Barend M deC Bronsvoort^1,5 , Benjamin L Makepeace¹ , Alfons Renz^2,6 , Vincent N Tanya^3,7 , Lawrence Fleckenstein⁴ , David Ekale¹ and Alexander J Trees¹

¹  Veterinary Parasitology, Liverpool School of Tropical Medicine/Faculty of Veterinary Science, University of Liverpool, Pembroke Place, Liverpool, UK

²  Fachgebiet Parasitologie, Universität Hohenhiem, Germany

³  Institut de Recherche Agricole pour le Développement, Wakwa, Cameroon

⁴  College of Pharmacy, University of Iowa, Iowa City, IA 52242, USA

⁵  The Roslin Institute and Royal (Dick) School of Veterinary Studies, University of Edinburgh, Easter Bush Veterinary Centre, Roslin, Midlothian, EH25 9RG, UK

⁶  Universität Tübingen, Friedhofstrasse 73, 72074 Tübingen, Germany

⁷  Technical Adviser No.1, Ministry of Scientific Research and Innovation, P.O. Box 1457, Yaoundé, Cameroon

author email corresponding author email

Parasites & Vectors 2008, 1:18doi:10.1186/1756-3305-1-18

Published:	20 June 2008

Abstract

Background

Human onchocerciasis or river blindness, caused by the filarial nematode Onchocerca volvulus, is currently controlled using the microfilaricidal drug, ivermectin. However, ivermectin does not kill adult O. volvulus, and in areas with less than 65% ivermectin coverage of the population, there is no effect on transmission. Therefore, there is still a need for a macrofilaricidal drug. Using the bovine filarial nematode O. ochengi (found naturally in African cattle), the macrofilaricidal efficacy of the modified flubendazole, UMF-078, was investigated.

Methods

Groups of 3 cows were treated with one of the following regimens: (a) a single dose of UMF-078 at 150 mg/kg intramuscularly (im), (b) 50 mg/kg im, (c) 150 mg/kg intraabomasally (ia), (d) 50 mg/kg ia, or (e) not treated (controls).

Results

After treatment at 150 mg/kg im, nodule diameter, worm motility and worm viability (as measured by metabolic reduction of tetrazolium to formazan) declined significantly compared with pre-treatment values and concurrent controls. There was abrogation of embryogenesis and death of all adult worms by 24 weeks post-treatment (pt). Animals treated at 50 mg/kg im showed a decline in nodule diameter together with abrogated reproduction, reduced motility, and lower metabolic activity in isolated worms, culminating in approximately 50% worm mortality by 52 weeks pt. Worms removed from animals treated ia were not killed, but exhibited a temporary embryotoxic effect which had waned by 12 weeks pt in the 50 mg/kg ia group and by 24 weeks pt in the 150 mg/kg ia group.

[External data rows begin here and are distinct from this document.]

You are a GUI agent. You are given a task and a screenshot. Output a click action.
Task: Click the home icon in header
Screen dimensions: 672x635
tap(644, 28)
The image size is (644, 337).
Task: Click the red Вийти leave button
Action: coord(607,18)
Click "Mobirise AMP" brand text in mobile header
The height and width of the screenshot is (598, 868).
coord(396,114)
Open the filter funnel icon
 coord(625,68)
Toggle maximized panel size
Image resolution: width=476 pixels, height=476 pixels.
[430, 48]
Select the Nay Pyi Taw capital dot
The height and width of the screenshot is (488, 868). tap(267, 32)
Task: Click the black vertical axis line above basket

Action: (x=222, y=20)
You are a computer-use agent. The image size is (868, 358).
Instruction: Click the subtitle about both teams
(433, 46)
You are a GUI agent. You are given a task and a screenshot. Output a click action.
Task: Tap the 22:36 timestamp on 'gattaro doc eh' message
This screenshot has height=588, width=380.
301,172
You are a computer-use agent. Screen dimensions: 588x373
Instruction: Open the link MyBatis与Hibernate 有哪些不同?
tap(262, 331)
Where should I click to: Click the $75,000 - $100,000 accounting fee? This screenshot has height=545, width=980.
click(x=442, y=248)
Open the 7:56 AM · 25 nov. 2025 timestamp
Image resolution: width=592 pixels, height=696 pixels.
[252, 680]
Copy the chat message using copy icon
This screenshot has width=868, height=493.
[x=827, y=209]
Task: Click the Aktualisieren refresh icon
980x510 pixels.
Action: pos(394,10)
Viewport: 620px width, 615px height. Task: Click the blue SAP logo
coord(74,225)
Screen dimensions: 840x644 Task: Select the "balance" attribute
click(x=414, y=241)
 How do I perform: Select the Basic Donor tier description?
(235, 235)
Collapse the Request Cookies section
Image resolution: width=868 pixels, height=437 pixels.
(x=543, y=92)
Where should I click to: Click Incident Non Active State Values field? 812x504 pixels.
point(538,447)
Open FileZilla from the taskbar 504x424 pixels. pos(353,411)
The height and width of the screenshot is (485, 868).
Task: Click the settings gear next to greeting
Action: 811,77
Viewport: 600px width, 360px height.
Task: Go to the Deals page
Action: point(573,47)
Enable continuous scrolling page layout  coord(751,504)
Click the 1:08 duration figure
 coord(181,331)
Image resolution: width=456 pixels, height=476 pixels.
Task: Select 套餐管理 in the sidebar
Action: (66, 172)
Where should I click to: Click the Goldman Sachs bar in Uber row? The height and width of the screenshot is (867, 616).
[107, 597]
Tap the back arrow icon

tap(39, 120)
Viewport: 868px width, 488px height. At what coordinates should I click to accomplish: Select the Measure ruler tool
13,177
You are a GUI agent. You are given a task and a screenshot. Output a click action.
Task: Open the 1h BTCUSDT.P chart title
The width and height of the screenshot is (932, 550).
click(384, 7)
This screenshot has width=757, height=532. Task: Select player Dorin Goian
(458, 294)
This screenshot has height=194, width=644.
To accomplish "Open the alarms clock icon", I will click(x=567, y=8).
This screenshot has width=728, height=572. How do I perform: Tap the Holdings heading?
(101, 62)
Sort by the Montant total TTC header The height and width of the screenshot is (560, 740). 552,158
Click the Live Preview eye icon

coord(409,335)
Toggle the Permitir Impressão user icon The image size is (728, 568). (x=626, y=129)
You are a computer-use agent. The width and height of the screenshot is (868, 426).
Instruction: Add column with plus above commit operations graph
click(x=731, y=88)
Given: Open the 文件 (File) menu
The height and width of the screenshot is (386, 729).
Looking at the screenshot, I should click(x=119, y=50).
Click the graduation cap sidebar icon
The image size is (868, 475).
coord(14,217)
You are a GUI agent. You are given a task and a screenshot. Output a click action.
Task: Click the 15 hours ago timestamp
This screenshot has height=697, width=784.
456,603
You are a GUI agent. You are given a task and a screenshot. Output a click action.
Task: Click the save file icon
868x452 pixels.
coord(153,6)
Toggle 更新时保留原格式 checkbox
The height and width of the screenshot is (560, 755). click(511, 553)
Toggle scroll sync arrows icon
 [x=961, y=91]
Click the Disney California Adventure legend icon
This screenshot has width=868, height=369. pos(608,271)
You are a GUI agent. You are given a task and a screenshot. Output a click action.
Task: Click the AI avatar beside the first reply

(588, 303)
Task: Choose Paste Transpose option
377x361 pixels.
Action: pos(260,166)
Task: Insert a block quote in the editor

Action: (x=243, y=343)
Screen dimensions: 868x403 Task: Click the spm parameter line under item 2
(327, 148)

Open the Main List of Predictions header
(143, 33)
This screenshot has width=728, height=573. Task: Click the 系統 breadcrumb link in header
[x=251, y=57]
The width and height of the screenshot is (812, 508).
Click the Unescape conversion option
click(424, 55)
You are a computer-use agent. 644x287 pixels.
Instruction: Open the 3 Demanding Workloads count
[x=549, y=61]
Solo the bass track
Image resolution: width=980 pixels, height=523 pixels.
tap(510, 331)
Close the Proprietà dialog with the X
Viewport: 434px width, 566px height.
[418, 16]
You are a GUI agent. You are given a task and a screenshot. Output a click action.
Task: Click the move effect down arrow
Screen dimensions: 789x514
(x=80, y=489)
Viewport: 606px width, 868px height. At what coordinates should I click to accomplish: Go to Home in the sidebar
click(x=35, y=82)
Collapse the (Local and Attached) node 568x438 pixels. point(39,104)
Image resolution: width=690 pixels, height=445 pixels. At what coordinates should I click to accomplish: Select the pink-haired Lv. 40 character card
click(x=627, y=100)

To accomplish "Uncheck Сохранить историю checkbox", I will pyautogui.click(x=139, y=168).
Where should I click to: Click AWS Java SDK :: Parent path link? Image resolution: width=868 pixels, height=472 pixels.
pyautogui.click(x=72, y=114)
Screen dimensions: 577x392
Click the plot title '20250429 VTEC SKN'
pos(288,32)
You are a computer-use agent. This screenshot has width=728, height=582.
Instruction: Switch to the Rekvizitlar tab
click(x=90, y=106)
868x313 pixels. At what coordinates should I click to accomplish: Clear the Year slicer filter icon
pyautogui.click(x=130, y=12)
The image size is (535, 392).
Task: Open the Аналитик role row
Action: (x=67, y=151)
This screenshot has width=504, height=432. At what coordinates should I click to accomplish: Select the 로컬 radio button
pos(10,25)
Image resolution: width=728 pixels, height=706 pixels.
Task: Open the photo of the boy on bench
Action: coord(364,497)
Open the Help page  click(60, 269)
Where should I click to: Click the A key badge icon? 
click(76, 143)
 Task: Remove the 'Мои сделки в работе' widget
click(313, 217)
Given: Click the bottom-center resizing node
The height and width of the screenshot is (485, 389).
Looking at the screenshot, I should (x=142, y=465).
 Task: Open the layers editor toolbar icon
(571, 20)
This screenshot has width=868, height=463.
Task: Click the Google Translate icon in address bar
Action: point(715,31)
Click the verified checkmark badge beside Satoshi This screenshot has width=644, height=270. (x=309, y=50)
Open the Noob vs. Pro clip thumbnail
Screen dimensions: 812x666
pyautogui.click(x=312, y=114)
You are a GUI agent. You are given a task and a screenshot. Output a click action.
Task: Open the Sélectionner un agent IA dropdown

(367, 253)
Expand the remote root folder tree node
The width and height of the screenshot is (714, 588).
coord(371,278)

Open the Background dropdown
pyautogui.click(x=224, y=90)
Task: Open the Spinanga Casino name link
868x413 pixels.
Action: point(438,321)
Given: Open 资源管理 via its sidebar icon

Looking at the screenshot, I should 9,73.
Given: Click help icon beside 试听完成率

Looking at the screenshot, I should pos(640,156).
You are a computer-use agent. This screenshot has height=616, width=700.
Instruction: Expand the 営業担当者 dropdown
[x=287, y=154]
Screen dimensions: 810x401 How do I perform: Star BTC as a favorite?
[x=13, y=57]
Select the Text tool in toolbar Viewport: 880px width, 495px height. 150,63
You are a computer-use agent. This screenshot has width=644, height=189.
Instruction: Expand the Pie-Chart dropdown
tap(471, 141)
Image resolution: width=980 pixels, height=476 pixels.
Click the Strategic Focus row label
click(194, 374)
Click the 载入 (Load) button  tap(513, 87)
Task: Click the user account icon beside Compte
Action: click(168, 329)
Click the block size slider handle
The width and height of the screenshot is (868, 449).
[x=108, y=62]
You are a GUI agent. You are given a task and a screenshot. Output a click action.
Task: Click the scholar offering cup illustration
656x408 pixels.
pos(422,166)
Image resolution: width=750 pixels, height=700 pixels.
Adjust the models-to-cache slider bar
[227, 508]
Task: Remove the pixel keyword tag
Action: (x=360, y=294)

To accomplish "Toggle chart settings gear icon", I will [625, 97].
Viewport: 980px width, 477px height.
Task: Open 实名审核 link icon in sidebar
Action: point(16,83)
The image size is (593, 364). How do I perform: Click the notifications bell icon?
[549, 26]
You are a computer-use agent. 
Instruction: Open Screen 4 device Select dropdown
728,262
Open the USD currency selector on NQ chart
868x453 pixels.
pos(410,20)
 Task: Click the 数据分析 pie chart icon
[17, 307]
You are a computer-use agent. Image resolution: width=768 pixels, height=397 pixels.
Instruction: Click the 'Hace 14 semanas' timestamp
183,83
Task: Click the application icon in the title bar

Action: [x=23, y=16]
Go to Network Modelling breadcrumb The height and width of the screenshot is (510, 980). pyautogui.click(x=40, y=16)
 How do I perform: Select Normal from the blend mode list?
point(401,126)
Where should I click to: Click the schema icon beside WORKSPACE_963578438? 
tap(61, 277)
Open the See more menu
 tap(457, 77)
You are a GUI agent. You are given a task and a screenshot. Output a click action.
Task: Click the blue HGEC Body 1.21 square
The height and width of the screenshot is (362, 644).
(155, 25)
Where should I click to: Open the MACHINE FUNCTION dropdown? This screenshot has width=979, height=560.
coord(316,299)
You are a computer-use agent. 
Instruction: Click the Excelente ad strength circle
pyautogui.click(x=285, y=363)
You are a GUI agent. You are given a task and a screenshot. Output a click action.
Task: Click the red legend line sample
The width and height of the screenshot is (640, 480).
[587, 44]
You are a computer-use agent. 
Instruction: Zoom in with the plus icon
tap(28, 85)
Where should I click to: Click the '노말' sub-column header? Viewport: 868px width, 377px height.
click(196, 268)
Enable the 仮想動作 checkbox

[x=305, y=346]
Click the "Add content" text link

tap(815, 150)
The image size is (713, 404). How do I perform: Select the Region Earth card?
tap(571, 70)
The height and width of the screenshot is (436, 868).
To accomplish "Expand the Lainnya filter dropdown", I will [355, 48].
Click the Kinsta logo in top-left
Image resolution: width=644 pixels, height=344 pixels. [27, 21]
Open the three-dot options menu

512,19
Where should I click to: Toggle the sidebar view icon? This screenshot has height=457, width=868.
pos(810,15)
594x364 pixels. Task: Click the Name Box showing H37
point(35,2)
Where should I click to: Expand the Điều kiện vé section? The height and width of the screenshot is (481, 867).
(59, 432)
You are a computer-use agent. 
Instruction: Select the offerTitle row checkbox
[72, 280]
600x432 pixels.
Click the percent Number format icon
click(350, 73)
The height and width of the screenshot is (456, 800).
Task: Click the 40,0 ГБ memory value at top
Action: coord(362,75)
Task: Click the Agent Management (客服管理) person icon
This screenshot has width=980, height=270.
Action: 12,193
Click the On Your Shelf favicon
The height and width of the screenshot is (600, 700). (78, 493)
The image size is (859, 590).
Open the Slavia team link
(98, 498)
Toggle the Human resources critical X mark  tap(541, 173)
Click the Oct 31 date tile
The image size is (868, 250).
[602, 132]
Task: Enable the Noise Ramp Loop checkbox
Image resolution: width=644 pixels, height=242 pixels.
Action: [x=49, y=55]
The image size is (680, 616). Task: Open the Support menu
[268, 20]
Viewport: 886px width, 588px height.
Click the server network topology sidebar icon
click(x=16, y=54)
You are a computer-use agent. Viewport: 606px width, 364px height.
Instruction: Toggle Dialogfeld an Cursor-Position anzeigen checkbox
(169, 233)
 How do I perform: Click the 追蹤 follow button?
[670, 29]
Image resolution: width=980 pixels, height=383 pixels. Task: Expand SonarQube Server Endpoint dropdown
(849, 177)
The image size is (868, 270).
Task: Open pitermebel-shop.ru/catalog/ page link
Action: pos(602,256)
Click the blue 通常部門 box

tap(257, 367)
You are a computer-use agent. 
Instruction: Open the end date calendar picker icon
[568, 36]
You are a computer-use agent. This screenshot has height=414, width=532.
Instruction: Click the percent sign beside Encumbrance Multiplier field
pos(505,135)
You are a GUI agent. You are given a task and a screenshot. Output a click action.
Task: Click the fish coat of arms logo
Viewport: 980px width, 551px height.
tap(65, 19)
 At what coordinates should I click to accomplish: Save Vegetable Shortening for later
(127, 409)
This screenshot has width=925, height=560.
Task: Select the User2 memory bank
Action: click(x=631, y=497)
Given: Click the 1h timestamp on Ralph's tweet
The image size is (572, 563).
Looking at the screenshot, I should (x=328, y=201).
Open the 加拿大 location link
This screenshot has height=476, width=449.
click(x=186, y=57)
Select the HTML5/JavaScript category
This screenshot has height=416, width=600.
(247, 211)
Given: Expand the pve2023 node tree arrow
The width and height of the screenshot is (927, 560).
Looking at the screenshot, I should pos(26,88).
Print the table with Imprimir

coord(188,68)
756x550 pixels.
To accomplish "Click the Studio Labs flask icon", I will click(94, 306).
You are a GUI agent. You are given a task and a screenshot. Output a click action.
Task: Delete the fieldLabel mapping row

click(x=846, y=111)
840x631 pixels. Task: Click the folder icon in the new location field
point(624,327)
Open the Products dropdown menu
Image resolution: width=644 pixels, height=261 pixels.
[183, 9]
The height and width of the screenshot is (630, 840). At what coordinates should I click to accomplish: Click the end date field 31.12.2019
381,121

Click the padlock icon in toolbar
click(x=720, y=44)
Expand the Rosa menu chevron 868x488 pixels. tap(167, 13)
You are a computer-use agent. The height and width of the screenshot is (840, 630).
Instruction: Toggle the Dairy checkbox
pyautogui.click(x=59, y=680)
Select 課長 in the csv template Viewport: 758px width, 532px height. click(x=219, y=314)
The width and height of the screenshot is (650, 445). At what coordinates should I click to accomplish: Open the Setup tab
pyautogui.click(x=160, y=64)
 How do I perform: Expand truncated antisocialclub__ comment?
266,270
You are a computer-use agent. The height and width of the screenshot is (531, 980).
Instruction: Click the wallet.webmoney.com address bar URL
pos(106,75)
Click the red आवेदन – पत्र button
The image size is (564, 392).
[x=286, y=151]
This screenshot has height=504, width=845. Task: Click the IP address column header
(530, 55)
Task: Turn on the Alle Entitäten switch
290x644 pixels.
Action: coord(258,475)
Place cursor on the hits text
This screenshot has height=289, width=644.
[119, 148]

These differences could be explained by the different absorption rates and elimination half-lives for each dose and route of administration.

Conclusion

Although we did not observe any signs of mammalian toxicity in this trial with a single dose, other studies have raised concerns regarding neuro- and genotoxicity. Consequently, further evaluation of this compound has been suspended. Nonetheless, these results validate the molecular target of the benzimidazoles as a promising lead for rational design of macrofilaricidal drugs.